* START Extracted material *

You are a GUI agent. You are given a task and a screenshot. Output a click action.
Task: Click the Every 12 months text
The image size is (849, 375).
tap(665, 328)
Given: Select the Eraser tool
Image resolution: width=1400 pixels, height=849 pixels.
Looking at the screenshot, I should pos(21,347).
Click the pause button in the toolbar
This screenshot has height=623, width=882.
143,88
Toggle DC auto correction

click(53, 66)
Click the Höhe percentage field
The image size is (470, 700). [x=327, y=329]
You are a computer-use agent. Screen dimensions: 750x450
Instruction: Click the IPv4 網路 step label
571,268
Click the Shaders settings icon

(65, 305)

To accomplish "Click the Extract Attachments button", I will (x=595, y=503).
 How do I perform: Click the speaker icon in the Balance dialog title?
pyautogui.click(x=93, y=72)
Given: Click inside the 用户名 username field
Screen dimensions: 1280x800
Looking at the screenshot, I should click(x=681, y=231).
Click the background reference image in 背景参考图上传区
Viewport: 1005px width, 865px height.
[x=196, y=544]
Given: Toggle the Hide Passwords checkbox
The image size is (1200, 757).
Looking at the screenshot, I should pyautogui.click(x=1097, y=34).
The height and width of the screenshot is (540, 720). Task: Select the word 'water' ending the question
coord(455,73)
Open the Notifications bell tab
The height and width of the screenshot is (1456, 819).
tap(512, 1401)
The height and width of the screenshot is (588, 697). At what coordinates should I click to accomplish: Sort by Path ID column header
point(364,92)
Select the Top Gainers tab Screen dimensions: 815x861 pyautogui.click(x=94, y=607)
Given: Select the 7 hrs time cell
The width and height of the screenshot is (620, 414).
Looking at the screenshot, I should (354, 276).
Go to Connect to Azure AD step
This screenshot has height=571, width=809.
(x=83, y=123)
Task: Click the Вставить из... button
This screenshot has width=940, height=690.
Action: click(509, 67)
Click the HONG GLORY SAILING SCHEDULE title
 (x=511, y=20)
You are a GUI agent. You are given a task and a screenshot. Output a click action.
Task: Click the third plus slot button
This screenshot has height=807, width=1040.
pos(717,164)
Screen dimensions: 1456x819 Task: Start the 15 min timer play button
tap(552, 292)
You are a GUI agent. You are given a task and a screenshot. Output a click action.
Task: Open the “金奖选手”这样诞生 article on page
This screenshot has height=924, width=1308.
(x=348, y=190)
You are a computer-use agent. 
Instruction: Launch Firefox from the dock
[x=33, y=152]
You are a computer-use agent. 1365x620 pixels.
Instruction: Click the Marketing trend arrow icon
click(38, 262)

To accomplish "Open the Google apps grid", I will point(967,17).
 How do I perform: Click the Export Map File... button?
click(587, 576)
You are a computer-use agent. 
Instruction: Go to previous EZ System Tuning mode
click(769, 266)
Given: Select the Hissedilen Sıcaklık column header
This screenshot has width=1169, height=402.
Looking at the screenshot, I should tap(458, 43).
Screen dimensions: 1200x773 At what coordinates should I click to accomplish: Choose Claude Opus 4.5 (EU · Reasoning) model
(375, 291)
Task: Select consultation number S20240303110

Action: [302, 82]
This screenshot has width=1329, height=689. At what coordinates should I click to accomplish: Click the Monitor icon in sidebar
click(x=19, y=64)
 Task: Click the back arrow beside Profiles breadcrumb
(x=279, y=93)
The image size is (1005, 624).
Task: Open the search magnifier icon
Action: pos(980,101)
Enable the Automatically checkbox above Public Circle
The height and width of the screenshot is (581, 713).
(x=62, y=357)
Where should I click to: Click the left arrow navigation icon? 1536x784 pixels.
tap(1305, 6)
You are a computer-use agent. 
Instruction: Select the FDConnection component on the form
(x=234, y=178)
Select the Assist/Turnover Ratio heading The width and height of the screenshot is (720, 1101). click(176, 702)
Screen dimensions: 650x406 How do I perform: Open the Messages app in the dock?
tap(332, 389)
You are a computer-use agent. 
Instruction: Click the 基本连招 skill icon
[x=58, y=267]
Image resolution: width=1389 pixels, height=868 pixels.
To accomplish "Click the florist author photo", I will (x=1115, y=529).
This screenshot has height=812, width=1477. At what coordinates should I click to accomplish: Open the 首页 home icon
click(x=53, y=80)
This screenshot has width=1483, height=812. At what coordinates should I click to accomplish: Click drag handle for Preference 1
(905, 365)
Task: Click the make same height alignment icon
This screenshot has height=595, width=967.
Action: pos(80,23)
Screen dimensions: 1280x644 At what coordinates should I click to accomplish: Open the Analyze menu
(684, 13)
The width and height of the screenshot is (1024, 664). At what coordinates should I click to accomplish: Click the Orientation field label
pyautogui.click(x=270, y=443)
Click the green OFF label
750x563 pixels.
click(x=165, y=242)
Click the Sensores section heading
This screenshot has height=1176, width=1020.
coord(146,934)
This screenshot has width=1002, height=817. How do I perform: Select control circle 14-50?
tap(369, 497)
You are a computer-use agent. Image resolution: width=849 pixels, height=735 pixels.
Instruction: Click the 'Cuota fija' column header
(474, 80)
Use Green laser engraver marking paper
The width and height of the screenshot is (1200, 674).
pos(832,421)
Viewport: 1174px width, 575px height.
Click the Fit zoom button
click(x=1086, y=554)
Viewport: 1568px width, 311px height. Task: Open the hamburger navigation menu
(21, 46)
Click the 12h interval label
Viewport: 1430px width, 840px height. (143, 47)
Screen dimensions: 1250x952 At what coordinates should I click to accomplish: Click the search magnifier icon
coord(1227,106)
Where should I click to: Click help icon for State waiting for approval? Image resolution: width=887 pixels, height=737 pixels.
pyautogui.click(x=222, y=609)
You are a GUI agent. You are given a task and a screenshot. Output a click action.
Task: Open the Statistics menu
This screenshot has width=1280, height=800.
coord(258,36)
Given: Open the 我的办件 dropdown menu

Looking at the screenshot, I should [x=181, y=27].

* END Extracted material *

### Exercise
Update the rows above so that every "GUI agent" becomes "interface agent", keeping everything else the same.

### Final result
You are a interface agent. You are given a task and a screenshot. Output a click action.
Task: Click the Every 12 months text
The image size is (849, 375).
tap(665, 328)
Given: Select the Eraser tool
Image resolution: width=1400 pixels, height=849 pixels.
Looking at the screenshot, I should pos(21,347).
Click the pause button in the toolbar
This screenshot has height=623, width=882.
143,88
Toggle DC auto correction

click(53, 66)
Click the Höhe percentage field
The image size is (470, 700). [x=327, y=329]
You are a computer-use agent. Screen dimensions: 750x450
Instruction: Click the IPv4 網路 step label
571,268
Click the Shaders settings icon

(65, 305)

To accomplish "Click the Extract Attachments button", I will (x=595, y=503).
 How do I perform: Click the speaker icon in the Balance dialog title?
pyautogui.click(x=93, y=72)
Given: Click inside the 用户名 username field
Screen dimensions: 1280x800
Looking at the screenshot, I should click(x=681, y=231).
Click the background reference image in 背景参考图上传区
Viewport: 1005px width, 865px height.
[x=196, y=544]
Given: Toggle the Hide Passwords checkbox
The image size is (1200, 757).
Looking at the screenshot, I should pyautogui.click(x=1097, y=34).
The height and width of the screenshot is (540, 720). Task: Select the word 'water' ending the question
coord(455,73)
Open the Notifications bell tab
The height and width of the screenshot is (1456, 819).
tap(512, 1401)
The height and width of the screenshot is (588, 697). At what coordinates should I click to accomplish: Sort by Path ID column header
point(364,92)
Select the Top Gainers tab Screen dimensions: 815x861 pyautogui.click(x=94, y=607)
Given: Select the 7 hrs time cell
The width and height of the screenshot is (620, 414).
Looking at the screenshot, I should (354, 276).
Go to Connect to Azure AD step
This screenshot has height=571, width=809.
(x=83, y=123)
Task: Click the Вставить из... button
This screenshot has width=940, height=690.
Action: click(509, 67)
Click the HONG GLORY SAILING SCHEDULE title
 (x=511, y=20)
You are a interface agent. You are given a task and a screenshot. Output a click action.
Task: Click the third plus slot button
This screenshot has height=807, width=1040.
pos(717,164)
Screen dimensions: 1456x819 Task: Start the 15 min timer play button
tap(552, 292)
You are a interface agent. You are given a task and a screenshot. Output a click action.
Task: Open the “金奖选手”这样诞生 article on page
This screenshot has height=924, width=1308.
(x=348, y=190)
You are a computer-use agent. 
Instruction: Launch Firefox from the dock
[x=33, y=152]
You are a computer-use agent. 1365x620 pixels.
Instruction: Click the Marketing trend arrow icon
click(38, 262)

To accomplish "Open the Google apps grid", I will point(967,17).
 How do I perform: Click the Export Map File... button?
click(587, 576)
You are a computer-use agent. 
Instruction: Go to previous EZ System Tuning mode
click(769, 266)
Given: Select the Hissedilen Sıcaklık column header
This screenshot has width=1169, height=402.
Looking at the screenshot, I should tap(458, 43).
Screen dimensions: 1200x773 At what coordinates should I click to accomplish: Choose Claude Opus 4.5 (EU · Reasoning) model
(375, 291)
Task: Select consultation number S20240303110

Action: [302, 82]
This screenshot has width=1329, height=689. At what coordinates should I click to accomplish: Click the Monitor icon in sidebar
click(x=19, y=64)
 Task: Click the back arrow beside Profiles breadcrumb
(x=279, y=93)
The image size is (1005, 624).
Task: Open the search magnifier icon
Action: pos(980,101)
Enable the Automatically checkbox above Public Circle
The height and width of the screenshot is (581, 713).
(x=62, y=357)
Where should I click to: Click the left arrow navigation icon? 1536x784 pixels.
tap(1305, 6)
You are a computer-use agent. 
Instruction: Select the FDConnection component on the form
(x=234, y=178)
Select the Assist/Turnover Ratio heading The width and height of the screenshot is (720, 1101). click(176, 702)
Screen dimensions: 650x406 How do I perform: Open the Messages app in the dock?
tap(332, 389)
You are a computer-use agent. 
Instruction: Click the 基本连招 skill icon
[x=58, y=267]
Image resolution: width=1389 pixels, height=868 pixels.
To accomplish "Click the florist author photo", I will (x=1115, y=529).
This screenshot has height=812, width=1477. At what coordinates should I click to accomplish: Open the 首页 home icon
click(x=53, y=80)
This screenshot has width=1483, height=812. At what coordinates should I click to accomplish: Click drag handle for Preference 1
(905, 365)
Task: Click the make same height alignment icon
This screenshot has height=595, width=967.
Action: pos(80,23)
Screen dimensions: 1280x644 At what coordinates should I click to accomplish: Open the Analyze menu
(684, 13)
The width and height of the screenshot is (1024, 664). At what coordinates should I click to accomplish: Click the Orientation field label
pyautogui.click(x=270, y=443)
Click the green OFF label
750x563 pixels.
click(x=165, y=242)
Click the Sensores section heading
This screenshot has height=1176, width=1020.
coord(146,934)
This screenshot has width=1002, height=817. How do I perform: Select control circle 14-50?
tap(369, 497)
You are a computer-use agent. Image resolution: width=849 pixels, height=735 pixels.
Instruction: Click the 'Cuota fija' column header
(474, 80)
Use Green laser engraver marking paper
The width and height of the screenshot is (1200, 674).
pos(832,421)
Viewport: 1174px width, 575px height.
Click the Fit zoom button
click(x=1086, y=554)
Viewport: 1568px width, 311px height. Task: Open the hamburger navigation menu
(21, 46)
Click the 12h interval label
Viewport: 1430px width, 840px height. (143, 47)
Screen dimensions: 1250x952 At what coordinates should I click to accomplish: Click the search magnifier icon
coord(1227,106)
Where should I click to: Click help icon for State waiting for approval? Image resolution: width=887 pixels, height=737 pixels.
pyautogui.click(x=222, y=609)
You are a interface agent. You are given a task and a screenshot. Output a click action.
Task: Open the Statistics menu
This screenshot has width=1280, height=800.
coord(258,36)
Given: Open the 我的办件 dropdown menu

Looking at the screenshot, I should [x=181, y=27].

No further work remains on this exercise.